#### [Passage to read]

A man who survived a fall that should have been fatal and a woman who beat a terminal diagnosis make this week's list of uplifting stories:
- Surprise Help to the Rescue During Southwest Emergency: Retired Air Force Col. Tom McCay fell unconscious as he and his wife were flying home to Texas, and the last thing he remembers before passing out was his frightened wife, Maggie, asking if he was OK. She started yelling for assistance, and Texas oral surgeon Dr. Jeffrey Aycock was one of the first to respond—followed by about 20 other doctors. The situation ended up fulfilling a "fantasy" for McCay, in reverse.
- How a Student's Bad Grade Changed the Constitution: When Gregory Watson first described his theory on how the 27th Amendment to the US Constitution—proposed in 1789 but still unratified in 1982—might finally be passed in a 1982 course paper, both his teaching assistant and professor at the University of Texas were unimpressed. He got a C-, and he made it his mission to "get that thing ratified." What he did ended up changing his grade, decades later.

#### [Check your understanding]
**A)** Using the uplifting-stories text, answer these:
(i) Which Texas oral surgeon was one of the first to respond when Maggie McCay yelled for assistance?
(ii) What grade did Gregory Watson receive on his 1982 course paper?
(iii) In what year was the 27th Amendment proposed?
**B)** Retype the stretch of the uplifting-stories text from "- How a Student's" through "grade, decades later.".
The data that follow come from a different source than the uplifting-stories text.

#### [Entries provided]
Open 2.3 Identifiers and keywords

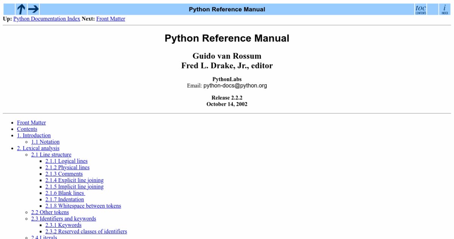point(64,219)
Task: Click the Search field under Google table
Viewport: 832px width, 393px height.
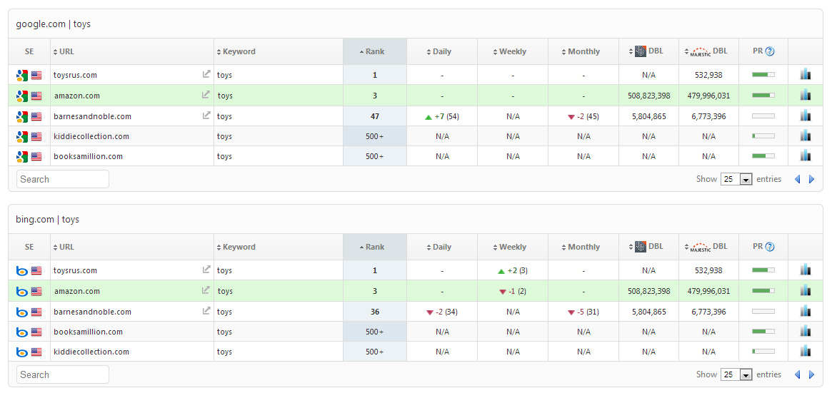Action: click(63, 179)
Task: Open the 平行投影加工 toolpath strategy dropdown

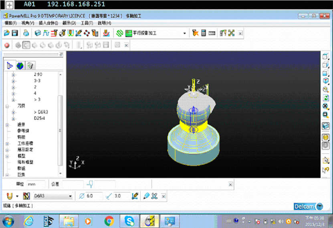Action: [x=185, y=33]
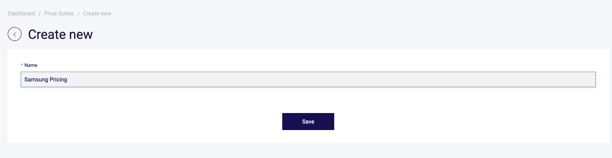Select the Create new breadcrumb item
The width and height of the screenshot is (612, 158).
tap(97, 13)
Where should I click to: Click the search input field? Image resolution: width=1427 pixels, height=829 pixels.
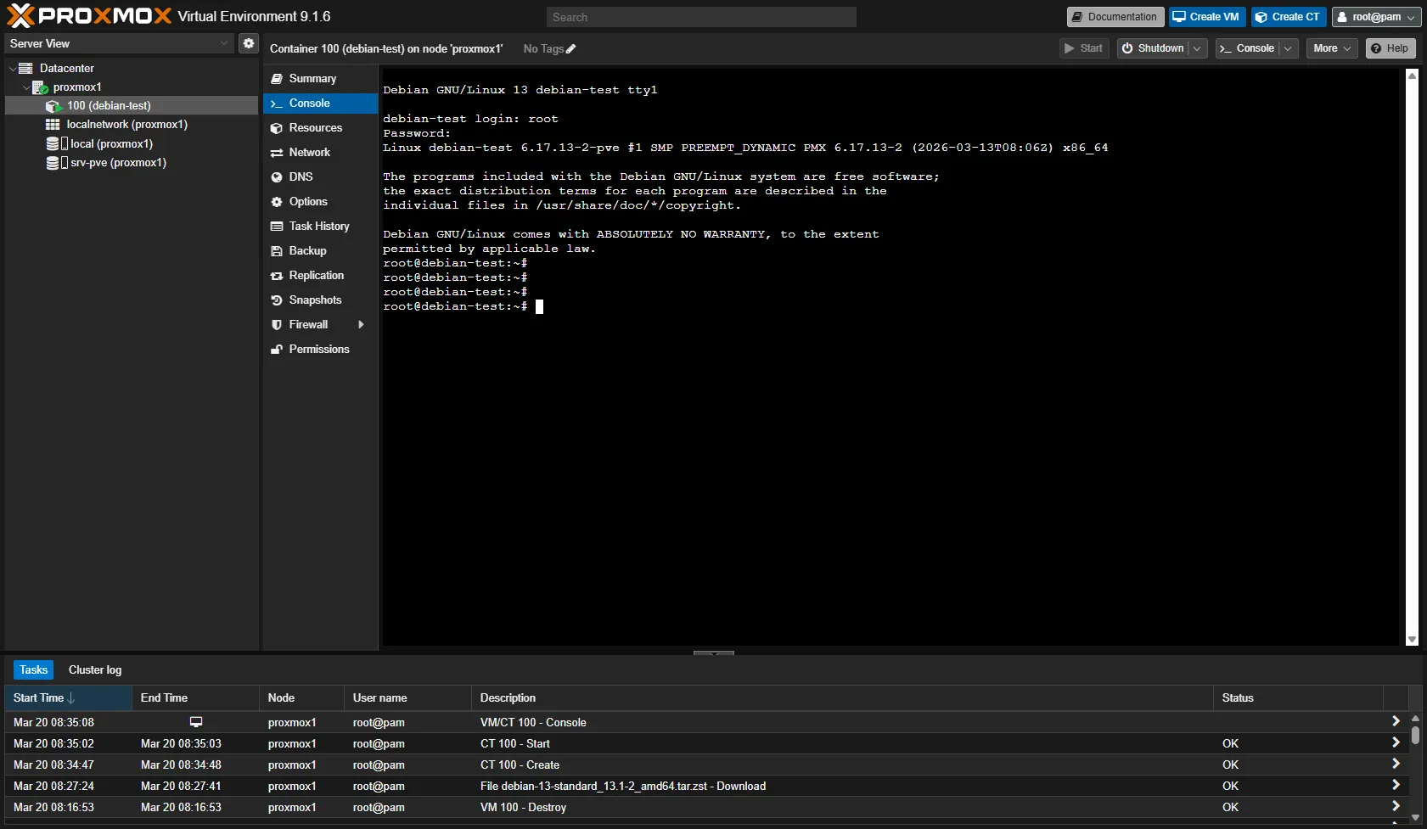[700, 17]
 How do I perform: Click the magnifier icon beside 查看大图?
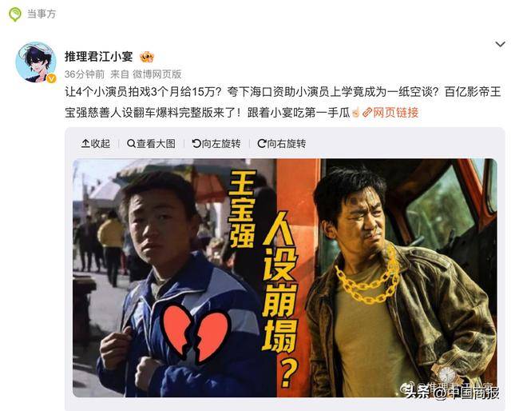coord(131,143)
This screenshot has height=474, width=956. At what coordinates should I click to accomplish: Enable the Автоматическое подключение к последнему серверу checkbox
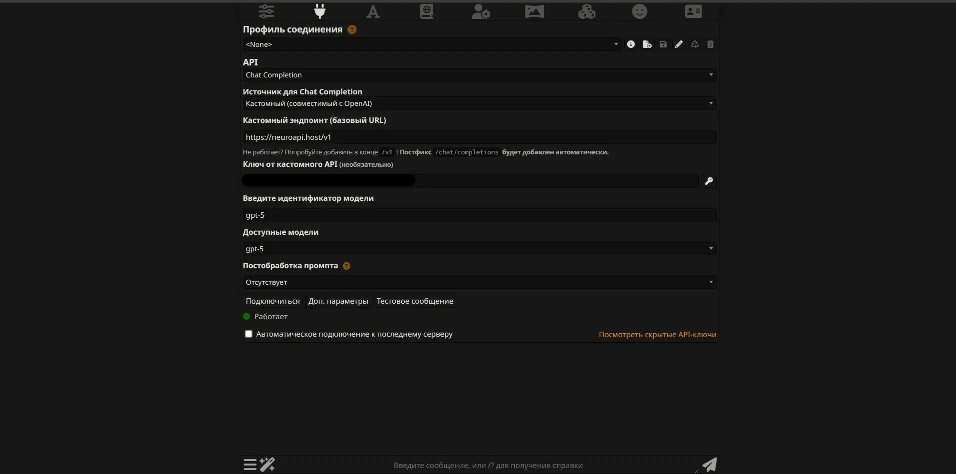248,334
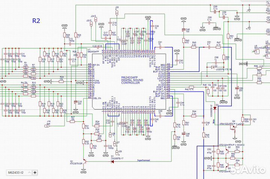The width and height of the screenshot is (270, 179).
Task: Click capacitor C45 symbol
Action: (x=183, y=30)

#### [Task solutions]
**A)**
(i) Dr. Jeffrey Aycock
(ii) A C-
(iii) 1789

**B)**
- How a Student's Bad Grade Changed the Constitution: When Gregory Watson first described his theory on how the 27th Amendment to the US Constitution—proposed in 1789 but still unratified in 1982—might finally be passed in a 1982 course paper, both his teaching assistant and professor at the University of Texas were unimpressed. He got a C-, and he made it his mission to "get that thing ratified." What he did ended up changing his grade, decades later.